For those of us who operate on site, we have to add back network latency, which negates this win entirely and makes a proprietary cloud solution like this a nonstarter.
Are there vector DBs with 100B vectors in production which work well? There was a paper which showed that there's 12% loss in accuracy at just 1 mln vectors. Maybe some kind of logical sharding is another option, to improve both accuracy and speed.
Fun!
I was curious given the cloud discussion - a quick search suggests default AWS SSD bandwidth is 250 MB/s, and you can pay more for 1 GB/s. Similar for s3, one http connection is < 100 MB/s, and you can pay for more parallel connections. So the hot binary quantized search index is doing a lot of work to minimize these both for the initial hot queries and pruning later fetches. Very cool!

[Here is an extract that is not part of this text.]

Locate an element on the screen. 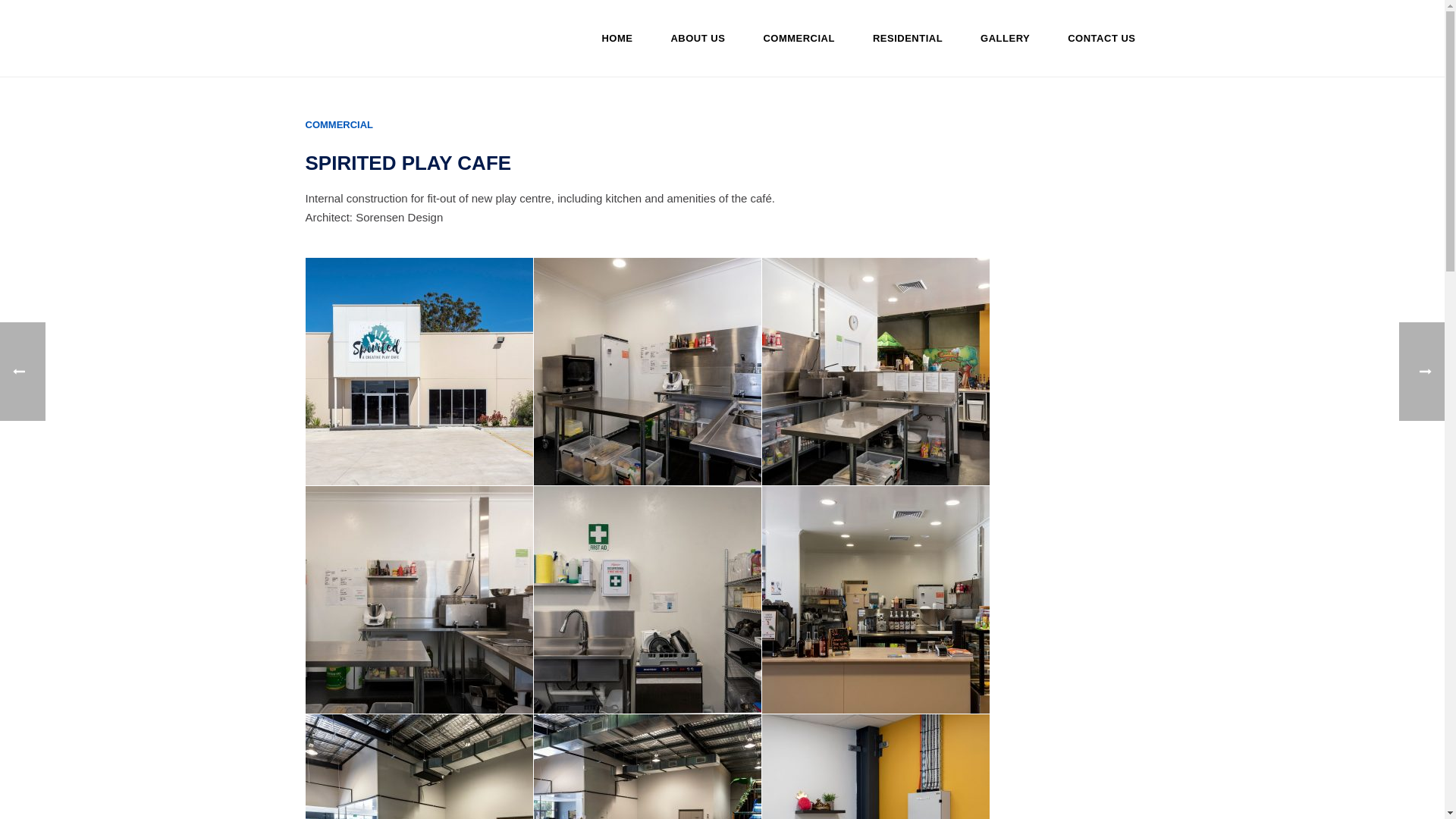  'ABOUT US' is located at coordinates (697, 37).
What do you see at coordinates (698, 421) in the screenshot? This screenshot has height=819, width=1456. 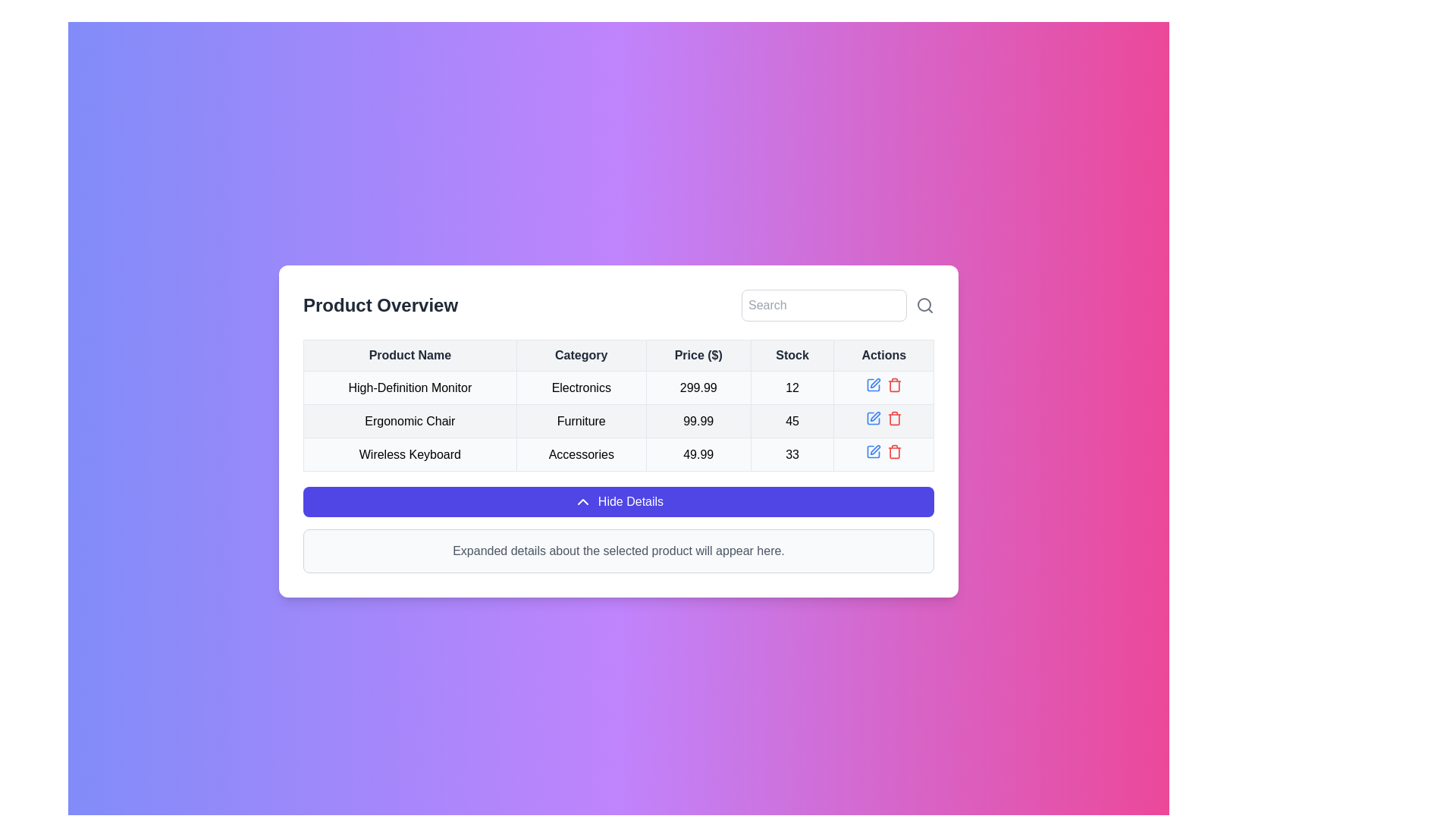 I see `price value displayed in bold font within the rectangular box in the 'Price ($)' column of the 'Product Overview' section for the 'Ergonomic Chair'` at bounding box center [698, 421].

Out of curiosity, how is the 92% recall calculated? For a given query, is the recall compared to the true topk of all 100B vectors vs. recall at each of N shards compared to the topk of each respective shard?
This is at 92% recall. Could be worse, but could definitely be much better. Quantization and hierarchical clustering are tricks that lead to awesome performance at the cost of extremely variable quality, depending on the dataset.
The offline/local dev point is underrated. Being able to iterate without network latency or metered API costs makes a huge difference for prototyping. The challenge is making sure your local setup actually matches prod behavior. I've been burned by pgvector working fine locally then hitting performance cliffs at scale when the index doesn't fit in memory anymore.
Using Hierarchical Clustering significantly reduces recall; this is a solution we used and abandoned three years ago.
This is legitimately pretty impressive. I think the rule of thumb is now, go with postgres(pgvector) for vector search until it breaks, then go with turbopuffer.